● **Objective**: Count the lines below that contain the string "height", matching case exactly, and give only the number.
>>>>
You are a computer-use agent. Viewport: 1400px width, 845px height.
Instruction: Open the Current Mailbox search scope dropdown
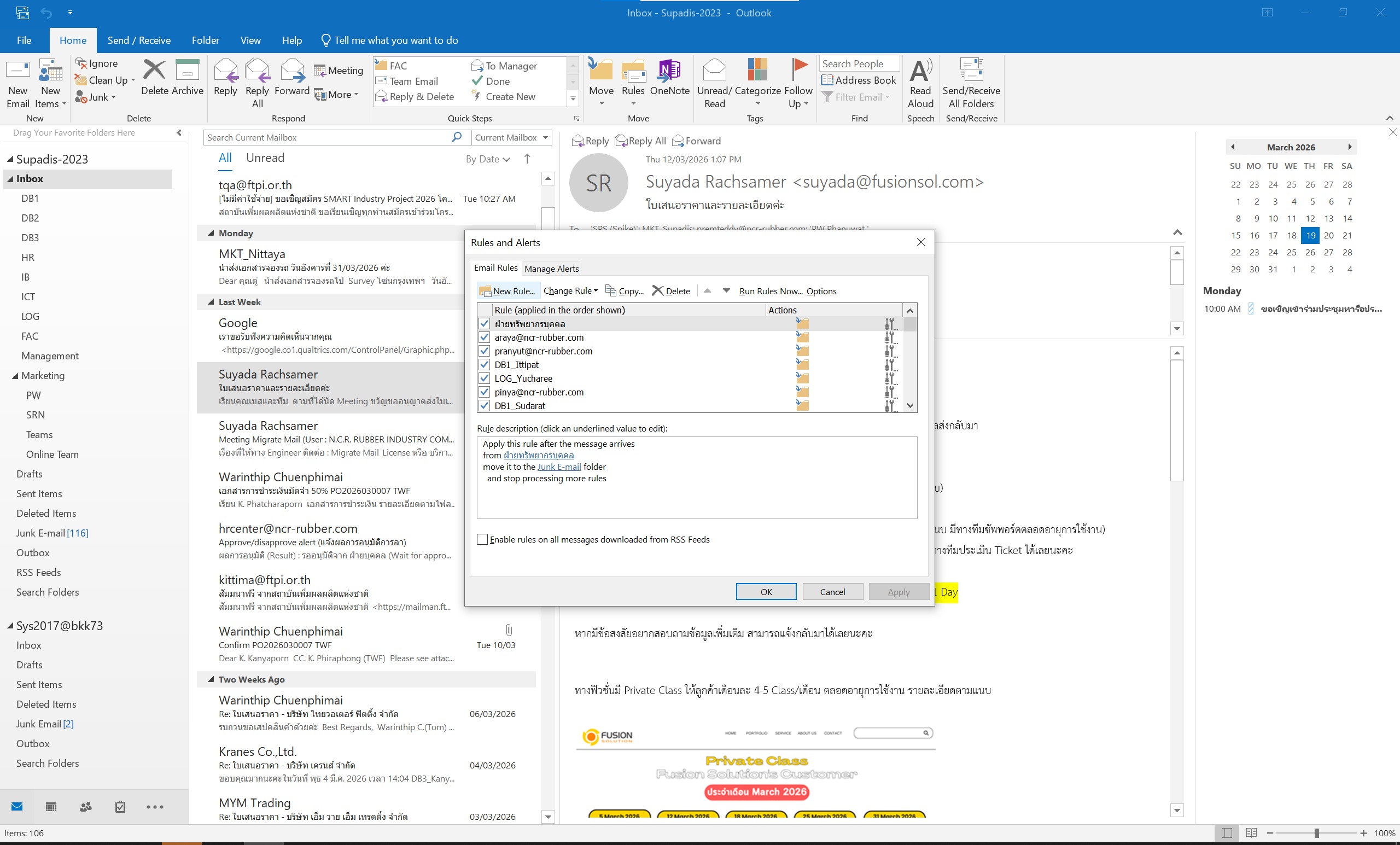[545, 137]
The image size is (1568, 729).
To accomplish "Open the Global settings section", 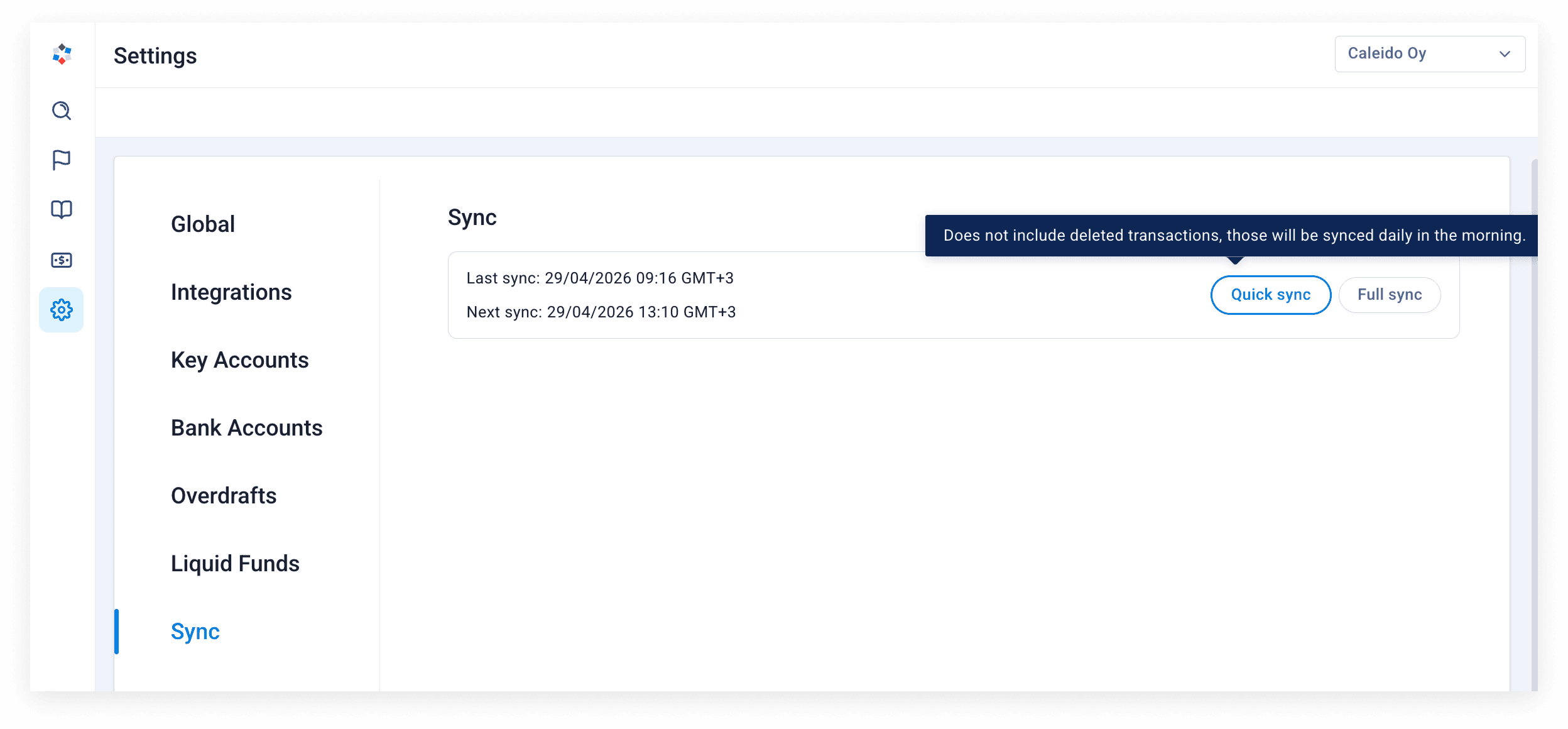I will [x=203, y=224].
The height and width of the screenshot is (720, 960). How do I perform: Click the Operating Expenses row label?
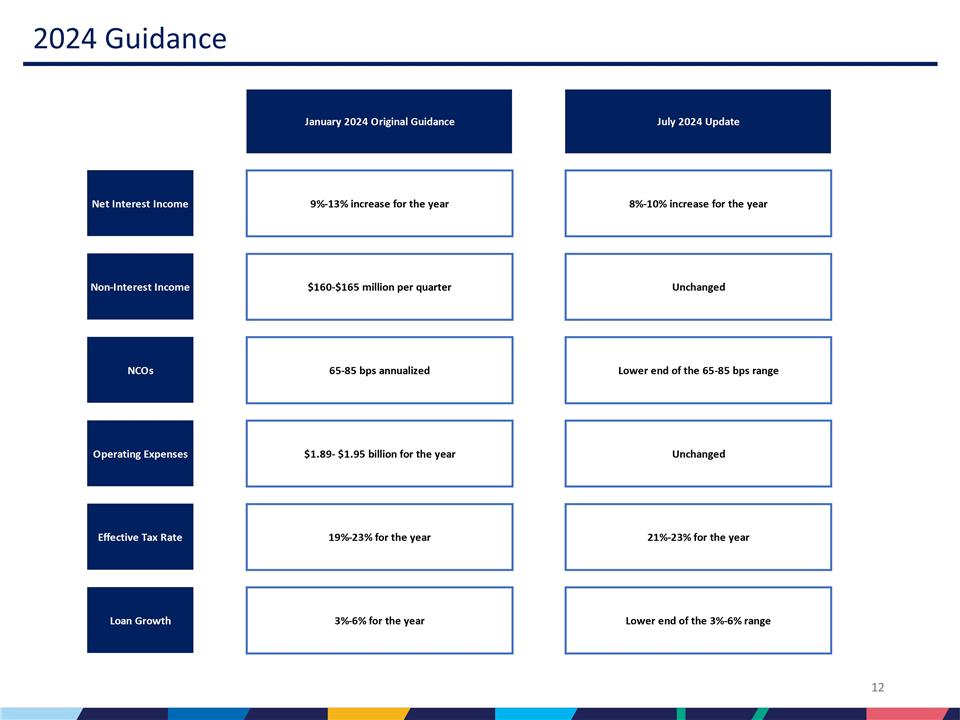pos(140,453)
<<<<
● **Solution for this exercise**: 2